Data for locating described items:
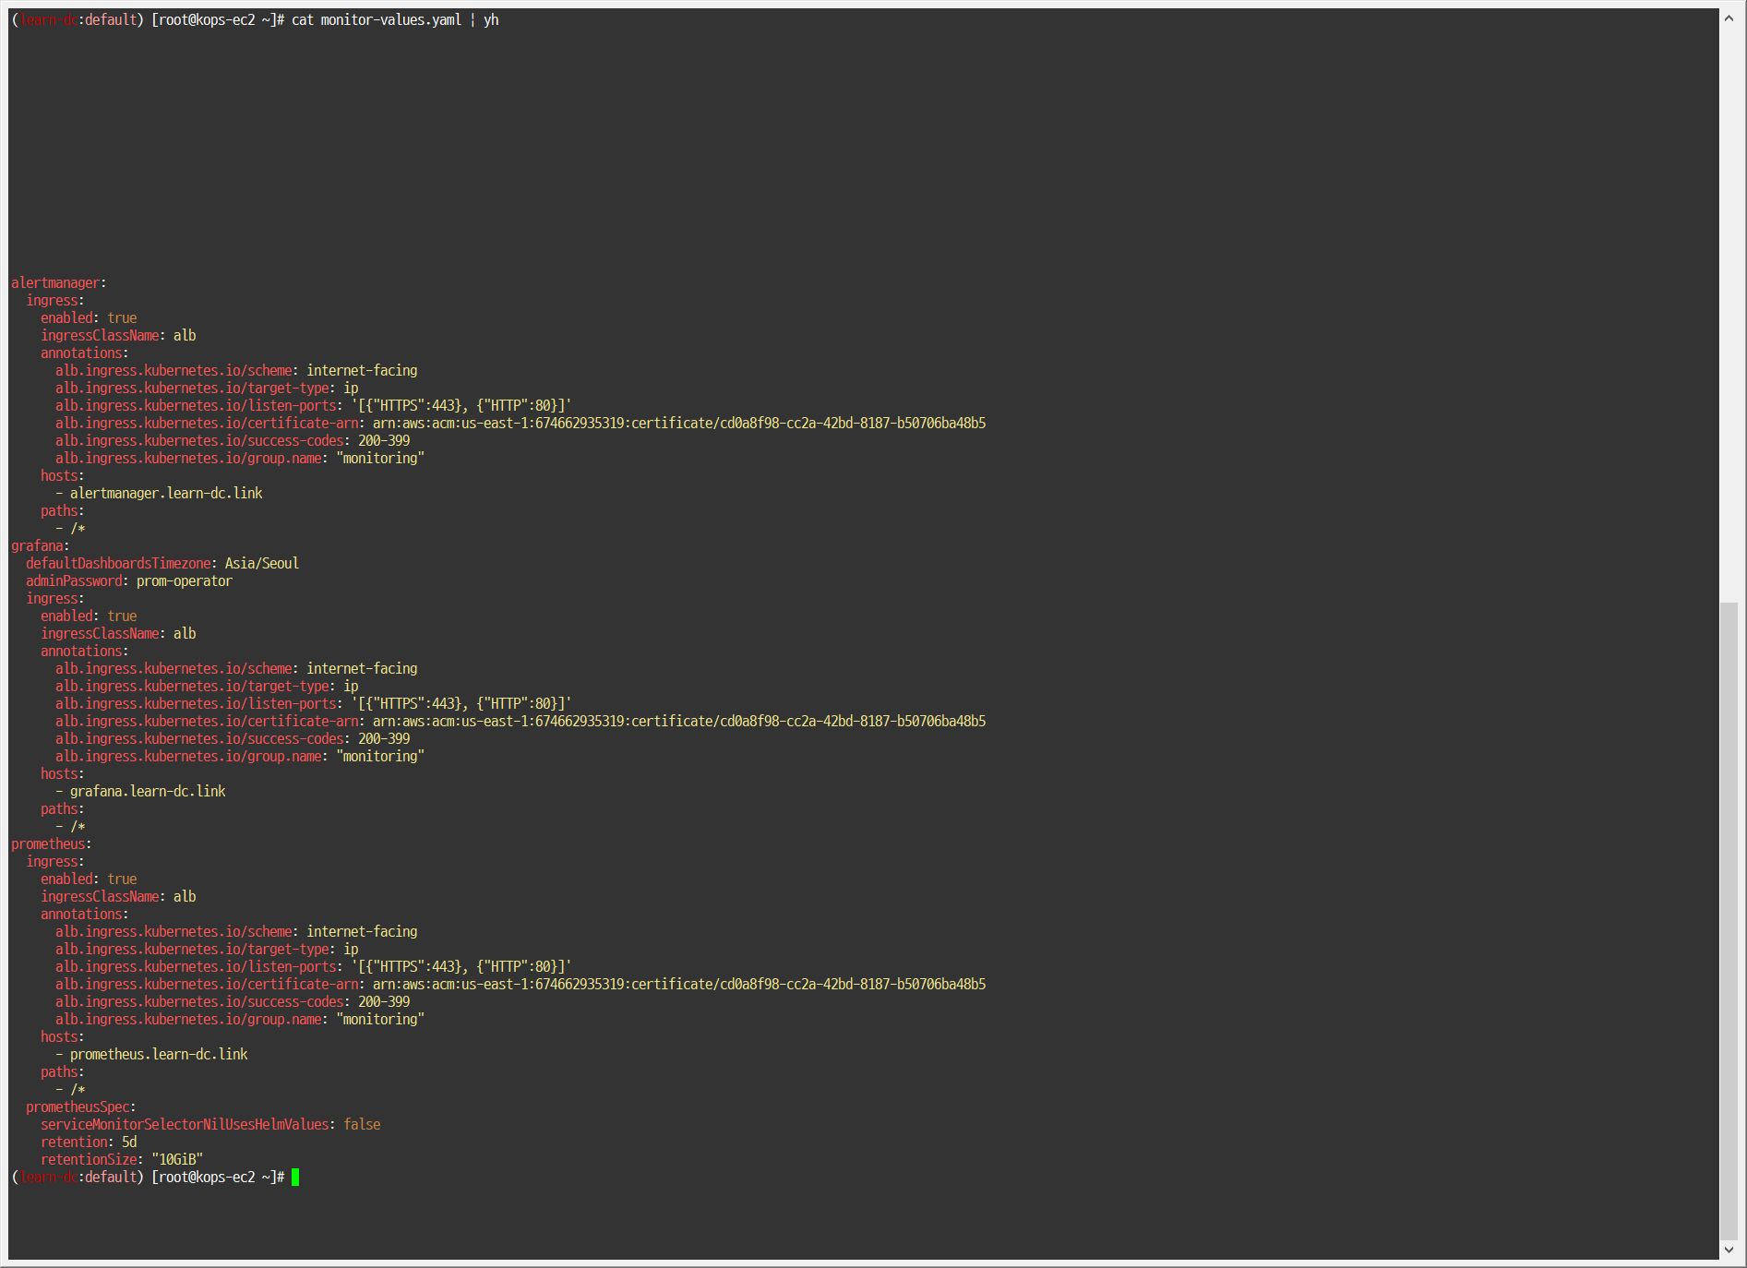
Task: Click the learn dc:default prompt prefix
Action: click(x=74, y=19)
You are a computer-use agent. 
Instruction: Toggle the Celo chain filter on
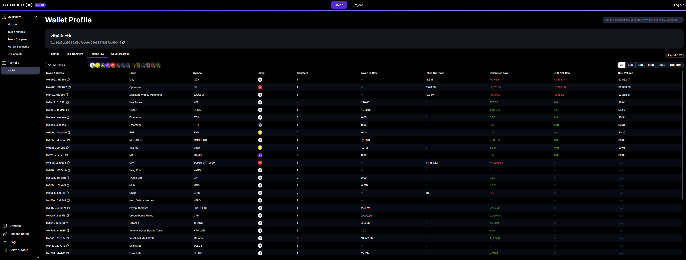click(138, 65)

WRITTEN INSTRUCTION:
Render the data above as a Markdown table with a row-number column headed No. and a text column headed Entry, one line of the data per row. Skip blank lines and leave the pictures out.

WRITTEN SOLUTION:
| No. | Entry |
|---|---|
| 1 | Task: Click the learn dc:default prompt prefix |
| 2 | Action: click(x=74, y=19) |
| 3 | You are a computer-use agent.  |
| 4 | Instruction: Toggle the Celo chain filter on |
| 5 | click(138, 65) |